Windows 11’s new Recall feature has been cracked to run on unsupported hardware
Microsoft unveiled its new Copilot Plus PCs last week, designed to usher in a new wave of AI features in Windows that are exclusive to new laptops. Now, less than two weeks later, Windows enthusiasts have managed to crack Microsoft’s flagship AI-powered Recall feature to run on unsupported hardware.
Recall leverages local AI models on new Copilot Plus PCs to run in the background and take snapshots of anything you’ve done or seen on your PC. You then get a timeline you can scrub through and the ability to search for photos, documents, conversations, or anything else on your PC. Microsoft positioned Recall as needing the very latest neural processing units (NPU) on new PCs, but you can actually get it running on older Arm-powered hardware.
Windows watcher Albacore has created a tool called Amperage, which enables Recall on devices that have an older Qualcomm Snapdragon chip, Microsoft’s SQ processors, or an Ampere chipset. You need to have the latest Windows 11 24H2 update installed on one of these Windows on Arm devices, and then the tool will unlock and enable Recall.
This only works on older Windows on Arm hardware right now, but given Copilot Plus PCs are coming from AMD and Intel soon, we’ll likely see this unlocked a lot more broadly in the coming weeks or months. Microsoft has only published its AI components for the Windows on Arm platform now, the limiting factor in getting this running on Intel- and AMD-powered hardware.

....

- **Activity 1**
Using the article on Windows 11's Recall feature, explain in one to three sentences why the cracked version of Recall currently runs only on older Windows on Arm devices and not on Intel- or AMD-powered hardware.
- **Activity 2**
Extend the article on Windows 11's Recall feature by writing the next paragraph, beginning after its final sentence.

....

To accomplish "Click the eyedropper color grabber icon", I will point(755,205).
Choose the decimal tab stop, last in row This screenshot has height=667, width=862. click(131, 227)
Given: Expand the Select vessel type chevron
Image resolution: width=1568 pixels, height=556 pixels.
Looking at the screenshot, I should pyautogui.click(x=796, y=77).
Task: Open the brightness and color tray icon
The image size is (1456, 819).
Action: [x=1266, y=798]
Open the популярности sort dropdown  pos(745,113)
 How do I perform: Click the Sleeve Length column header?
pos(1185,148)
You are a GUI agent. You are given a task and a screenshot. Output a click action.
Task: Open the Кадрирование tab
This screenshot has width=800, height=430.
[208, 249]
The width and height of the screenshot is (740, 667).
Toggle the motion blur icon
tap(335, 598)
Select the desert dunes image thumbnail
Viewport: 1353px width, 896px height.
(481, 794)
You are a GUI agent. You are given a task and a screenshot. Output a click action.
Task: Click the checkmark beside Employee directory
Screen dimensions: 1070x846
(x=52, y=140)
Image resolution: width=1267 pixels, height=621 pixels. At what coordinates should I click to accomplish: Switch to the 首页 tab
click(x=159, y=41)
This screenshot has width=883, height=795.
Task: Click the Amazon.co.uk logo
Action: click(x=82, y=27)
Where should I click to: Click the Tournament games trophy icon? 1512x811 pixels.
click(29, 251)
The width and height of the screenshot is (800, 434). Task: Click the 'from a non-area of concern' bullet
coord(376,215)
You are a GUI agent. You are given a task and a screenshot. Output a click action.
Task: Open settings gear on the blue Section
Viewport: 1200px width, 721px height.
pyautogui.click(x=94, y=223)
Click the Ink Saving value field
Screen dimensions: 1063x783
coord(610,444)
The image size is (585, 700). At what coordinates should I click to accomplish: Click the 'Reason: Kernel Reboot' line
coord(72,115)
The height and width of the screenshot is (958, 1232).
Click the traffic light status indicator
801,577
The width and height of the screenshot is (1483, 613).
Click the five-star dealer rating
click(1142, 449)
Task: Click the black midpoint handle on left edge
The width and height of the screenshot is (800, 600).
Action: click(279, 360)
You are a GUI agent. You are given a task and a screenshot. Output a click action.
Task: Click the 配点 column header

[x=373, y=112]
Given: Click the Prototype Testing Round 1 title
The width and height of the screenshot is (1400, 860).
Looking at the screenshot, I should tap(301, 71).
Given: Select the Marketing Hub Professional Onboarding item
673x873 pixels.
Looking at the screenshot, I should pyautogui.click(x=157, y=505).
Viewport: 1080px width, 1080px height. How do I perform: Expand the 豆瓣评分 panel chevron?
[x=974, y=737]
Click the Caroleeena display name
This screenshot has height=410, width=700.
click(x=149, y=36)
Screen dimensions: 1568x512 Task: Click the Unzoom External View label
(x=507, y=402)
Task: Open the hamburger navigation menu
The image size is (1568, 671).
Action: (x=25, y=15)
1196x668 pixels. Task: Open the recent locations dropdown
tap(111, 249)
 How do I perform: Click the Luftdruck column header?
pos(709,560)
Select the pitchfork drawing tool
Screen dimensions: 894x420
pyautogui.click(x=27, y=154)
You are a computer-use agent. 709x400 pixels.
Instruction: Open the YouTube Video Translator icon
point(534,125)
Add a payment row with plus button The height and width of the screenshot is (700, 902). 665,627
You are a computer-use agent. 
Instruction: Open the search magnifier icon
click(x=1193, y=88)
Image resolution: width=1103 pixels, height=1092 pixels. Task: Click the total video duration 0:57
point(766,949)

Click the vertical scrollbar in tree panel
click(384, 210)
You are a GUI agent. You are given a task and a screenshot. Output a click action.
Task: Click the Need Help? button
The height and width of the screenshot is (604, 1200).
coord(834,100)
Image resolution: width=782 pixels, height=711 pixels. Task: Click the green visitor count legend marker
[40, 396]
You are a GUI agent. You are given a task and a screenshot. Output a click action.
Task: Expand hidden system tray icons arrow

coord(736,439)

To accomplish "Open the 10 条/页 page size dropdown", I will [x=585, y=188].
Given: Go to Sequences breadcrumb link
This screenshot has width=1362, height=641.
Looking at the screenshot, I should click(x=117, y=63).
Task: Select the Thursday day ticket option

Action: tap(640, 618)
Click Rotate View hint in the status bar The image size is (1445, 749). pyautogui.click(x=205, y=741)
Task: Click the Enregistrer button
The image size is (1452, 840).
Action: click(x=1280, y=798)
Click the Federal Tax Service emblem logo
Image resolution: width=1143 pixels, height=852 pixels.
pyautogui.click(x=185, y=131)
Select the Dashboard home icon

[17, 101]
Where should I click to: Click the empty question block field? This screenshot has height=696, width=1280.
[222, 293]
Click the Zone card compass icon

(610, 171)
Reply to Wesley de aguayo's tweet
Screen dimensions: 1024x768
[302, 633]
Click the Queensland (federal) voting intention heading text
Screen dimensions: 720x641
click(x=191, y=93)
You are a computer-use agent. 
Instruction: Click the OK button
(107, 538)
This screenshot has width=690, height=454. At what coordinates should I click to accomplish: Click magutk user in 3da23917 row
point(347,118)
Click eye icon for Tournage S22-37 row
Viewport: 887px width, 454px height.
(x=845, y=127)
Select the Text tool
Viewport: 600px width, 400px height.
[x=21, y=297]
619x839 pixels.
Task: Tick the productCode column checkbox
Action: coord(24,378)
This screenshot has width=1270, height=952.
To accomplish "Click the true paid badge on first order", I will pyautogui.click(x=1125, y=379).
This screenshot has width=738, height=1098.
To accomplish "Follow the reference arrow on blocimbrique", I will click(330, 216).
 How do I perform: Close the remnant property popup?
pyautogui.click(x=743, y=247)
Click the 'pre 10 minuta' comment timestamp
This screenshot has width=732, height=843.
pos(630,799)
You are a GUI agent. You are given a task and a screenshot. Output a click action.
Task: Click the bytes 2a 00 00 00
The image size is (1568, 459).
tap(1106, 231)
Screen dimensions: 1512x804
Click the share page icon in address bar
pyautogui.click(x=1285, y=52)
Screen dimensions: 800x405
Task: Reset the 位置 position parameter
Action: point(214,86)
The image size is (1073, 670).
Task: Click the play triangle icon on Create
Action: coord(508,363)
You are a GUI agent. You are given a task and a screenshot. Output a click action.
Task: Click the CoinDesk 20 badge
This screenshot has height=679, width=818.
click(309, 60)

....

- **Expected output 1**
Microsoft has so far published its AI components only for the Windows on Arm platform. That is the limiting factor in getting Recall running on Intel- and AMD-powered machines.

- **Expected output 2**
You can technically unlock Recall on x86 devices, but the app won’t do much until Microsoft publishes the x64 AI components required to get it up and running. Rumors suggest both AMD and Intel are close to announcing Copilot Plus PCs, so Microsoft’s AI components for those machines may well appear soon. I managed to get Recall running on an x64 Windows 11 virtual machine earlier today just to test out the initial first-run experience.
We may well see more of Microsoft’s Copilot Plus PC features backported to existing hardware soon, too. Recall being unlocked to run on much older Arm hardware will undoubtedly raise questions about why Microsoft is limiting this and many other AI-powered Windows features to new devices that have an NPU capable of more than 40 trillion operations per second (TOPS).
Microsoft will probably argue that the 40 TOPS requirement sets a baseline for future AI-powered experiences beyond Recall, Image Cocreator, and the other AI features Microsoft demonstrated last week. It also ensures these features are running on a separate NPU instead of taking over the CPU and GPU and killing laptop battery life. But the reality is that Copilot Plus PCs are also designed for Microsoft and its OEM partners to sell new hardware at a time when IDC estimates PC sales will grow this year thanks to the arrival of AI-capable PCs.